Please give the listing from the line containing "Where should I click to: Select the Apply" up to and including the line containing "Action: click(x=33, y=121)" as a two-column CSV with the columns instruction and location. Each row should pair the instruction text with its answer, each in a single quoted field with line breaks replaced by spaces.

____________

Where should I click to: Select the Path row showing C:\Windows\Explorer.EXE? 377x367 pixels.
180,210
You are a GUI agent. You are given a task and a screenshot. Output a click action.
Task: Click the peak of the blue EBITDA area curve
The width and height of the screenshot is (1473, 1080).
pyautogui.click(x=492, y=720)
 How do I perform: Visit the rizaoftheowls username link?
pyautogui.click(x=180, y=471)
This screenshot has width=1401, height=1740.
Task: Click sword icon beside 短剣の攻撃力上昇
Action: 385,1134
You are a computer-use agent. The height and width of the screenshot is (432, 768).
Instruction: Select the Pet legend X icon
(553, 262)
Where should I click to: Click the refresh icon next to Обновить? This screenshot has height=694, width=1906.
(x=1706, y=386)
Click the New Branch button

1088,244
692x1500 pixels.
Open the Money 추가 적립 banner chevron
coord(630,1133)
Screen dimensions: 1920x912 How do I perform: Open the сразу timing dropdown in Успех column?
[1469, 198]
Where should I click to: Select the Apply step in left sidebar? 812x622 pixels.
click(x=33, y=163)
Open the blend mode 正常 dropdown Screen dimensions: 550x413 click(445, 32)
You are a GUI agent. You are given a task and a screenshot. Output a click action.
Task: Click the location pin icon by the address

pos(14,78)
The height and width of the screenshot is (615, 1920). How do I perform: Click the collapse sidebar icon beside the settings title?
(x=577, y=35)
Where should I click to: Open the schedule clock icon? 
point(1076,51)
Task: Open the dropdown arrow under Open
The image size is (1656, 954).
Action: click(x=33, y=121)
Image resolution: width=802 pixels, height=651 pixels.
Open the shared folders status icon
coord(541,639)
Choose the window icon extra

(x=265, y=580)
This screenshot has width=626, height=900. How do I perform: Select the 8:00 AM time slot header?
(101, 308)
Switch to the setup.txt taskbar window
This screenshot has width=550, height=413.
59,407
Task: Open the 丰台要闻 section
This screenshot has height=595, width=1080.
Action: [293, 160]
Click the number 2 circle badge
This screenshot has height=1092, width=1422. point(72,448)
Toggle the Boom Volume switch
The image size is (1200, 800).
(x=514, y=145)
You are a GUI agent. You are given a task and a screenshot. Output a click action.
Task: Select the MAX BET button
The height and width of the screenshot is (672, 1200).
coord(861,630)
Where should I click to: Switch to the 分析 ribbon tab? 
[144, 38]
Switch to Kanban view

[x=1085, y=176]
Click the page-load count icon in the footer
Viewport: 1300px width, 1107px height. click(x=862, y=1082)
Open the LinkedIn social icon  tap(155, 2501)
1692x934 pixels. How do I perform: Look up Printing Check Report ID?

____________

• THE RESPONSE
instruction,location
"Where should I click to: Select the Apply step in left sidebar? 812x622 pixels.","click(x=33, y=163)"
"Open the blend mode 正常 dropdown Screen dimensions: 550x413","click(445, 32)"
"You are a GUI agent. You are given a task and a screenshot. Output a click action. Task: Click the location pin icon by the address","pos(14,78)"
"The height and width of the screenshot is (615, 1920). How do I perform: Click the collapse sidebar icon beside the settings title?","(x=577, y=35)"
"Where should I click to: Open the schedule clock icon?","point(1076,51)"
"Task: Open the dropdown arrow under Open The image size is (1656, 954).","Action: click(x=33, y=121)"